1 - A vélo en Irlande

Voilà deux ans, depuis le trajet de Strasbourg à la Méditerranée, que l'idée de nouvelles vacances à vélo me démangeait.

L'Irlande me tentait également depuis longtemps, les vacances de cette année étaient donc toutes trouvées.

Un tour sur les forums et Wikitravel et une vague trame de voyage se dessine.

Billets de train et de ferry en poche, la tente ficelée sur le porte-bagages, c'est parti, du 1er au 13 juillet.

1er juillet 11h15 - Strasbourg Paris

De Strasbourg à Paris, le trajet se fait en TGV, où la rame de tête propose, sur réservation (prix fixe de 10 € pour l'ensemble du trajet) deux places pour vélo, occupées en temps normal par 4 strapontins. La première bonne surprise du voyage ne se fait pas attendre puisque les fameux strapontins sont occupés par autant de personnes qui ont, elles aussi, réservé. Le vélo voyagera donc tant bien que mal dans le sas d'entrée, la roue avant calée à 90° dans la marche de la porte de sortie.

Mes voyageurs victimes d'overbooking, voyageant depuis Munich, étaient munis de billets allemands. Sans doute un cafouillage de la part de la Deutsche Bahn qui doit sans doute ignorer que ces places sont pour les vélos mais, en l'absence de tout contrôleur, je n'en saurai pas plus sur ce mystère. Je tenterai tout de même de râler auprès de la SNCF, on verra bien ce que ça donnera.

L'heure et demi de correspondance à Paris laisse le temps de rejoindre Saint Lazare depuis la gare de l'est. Le Vélib a manifestement changé la vie du cycliste parisien, et les grands boulevards sont souvent doublés de pistes cyclables séparées de la chaussée et du trottoir. A condition de faire attention aux ouvertures de portières, elles sont assez sures. Là où elles sont absentes, il faut parfois rouler assez vite pour s'intégrer au trafic et, comme toujours en ville, ne pas rouler trop à droite et garder un œil prudent sur ce qui se passe derrière.

15h10 - Paris Cherbourg

Le trajet en train Corail est moins stressant qu'en TGV.

La réservation y est obligatoire mais, me semble t-il, gratuite.

Une voiture sur deux comporte, dans le sas d'entrée, 2 crochets pour y suspendre les cycles.

L'accrochage est un peu physique et il est parfois plus facile de pendre son vélo par la roue arrière, cela évite d'avoir la roue qui se balade mais impose de démonter les sacoches.
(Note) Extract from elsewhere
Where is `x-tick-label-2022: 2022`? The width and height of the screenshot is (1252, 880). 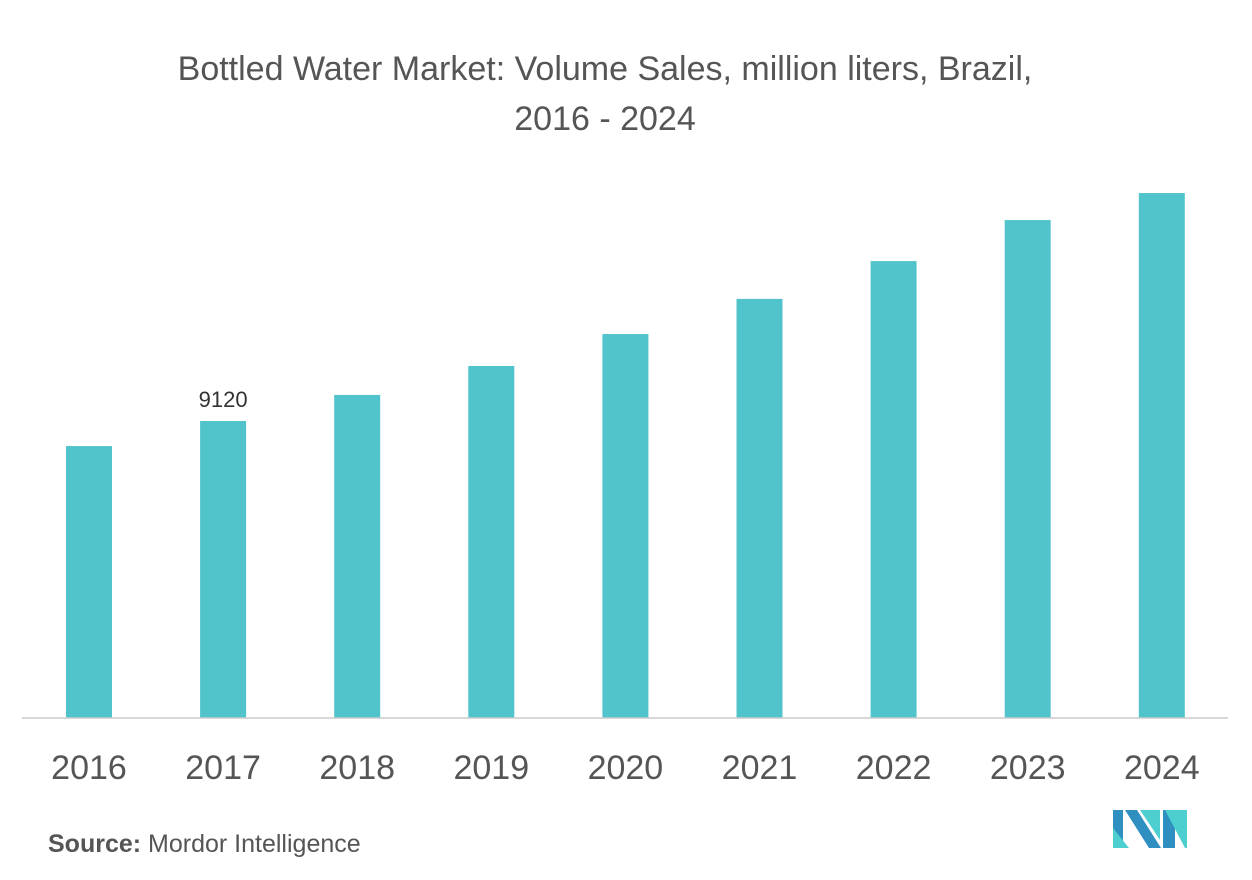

Cela demande un peu d'entraînement à terre !

18h09 - Cherbourg

Le port de Cherbourg est bien fléché et un plan sur le parking de la gare permet d'en trouver facilement le chemin (10-15 min de trajet à vélo).

Le départ du ferry à 22h me laisse 4 heures, le temps d'une balade sur le port et d'une bière à l'Epicentre, petite salle de musique alternative située sur les quais.

Ils organisent un festival au printemps ; j'en prends note, ce sera peut-être l'occasion de repasser par cette ville attachante comme savent souvent l'être les villes portuaires.

L'enregistrement au ferry de Celtic Link est prévu une heure avant le départ, où une file de véhicules attend l'ouverture des barrières.

Des motards allemands semblent sincèrement surpris que l'enregistrement ne commence pas à l'heure prévue. Sans doute leur premier passage par la France !

Les vélos voyagent bien à l'abri juste après la porte du ferry, ce qui assure de sortir en premier à l'arrivée.

Leur arrimage est effectué rapidement par le personnel de bord et les vélos peuvent conserver leurs sacoches. Quelle simplicité par rapport à l'avion où les vélos doivent voyager encartonnés !

A  22 heures, depuis le pont 7 du Norman Voyager, celui des fauchés en sièges inclinables, on entend les deux moteurs MAN 9 cylindres de 13000 chevaux se mettre en route.

Pendant les 17 heures de la traversée, leur ronronnement permanent ne nous quittera plus.